#### WHAT YOU ARE ASKED TO DO:
Set down the records exactly as they stand, except for any pictures, which you should omit.
- - -
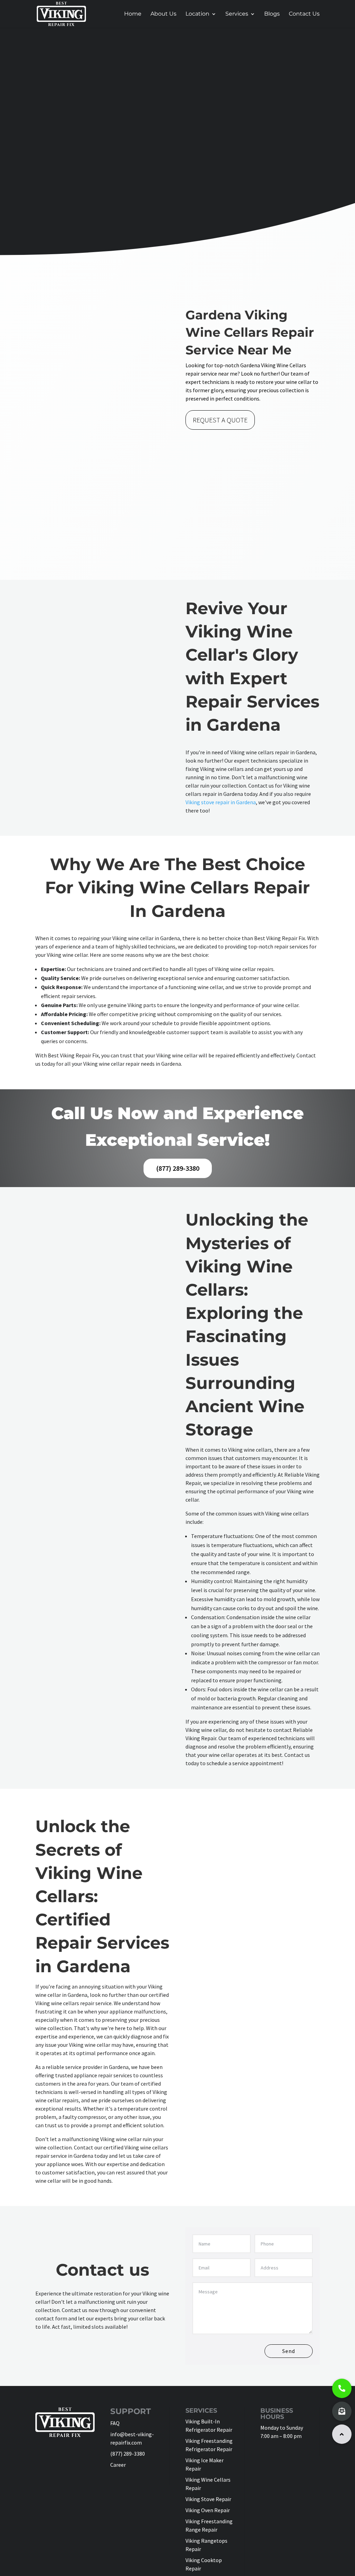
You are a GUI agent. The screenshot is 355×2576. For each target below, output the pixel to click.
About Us (163, 14)
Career (118, 2464)
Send (288, 2350)
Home (132, 14)
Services (236, 14)
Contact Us (304, 14)
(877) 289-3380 (177, 1168)
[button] (342, 2434)
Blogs (272, 14)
- - -
#### OUTPUT OF THE TASK:
You are a GUI agent. The screenshot is 355×2576. For each target below, output the pixel to click.
About Us (163, 14)
Career (118, 2464)
Send (288, 2350)
Home (132, 14)
Services (236, 14)
Contact Us (304, 14)
(877) 289-3380 (177, 1168)
[button] (342, 2434)
Blogs (272, 14)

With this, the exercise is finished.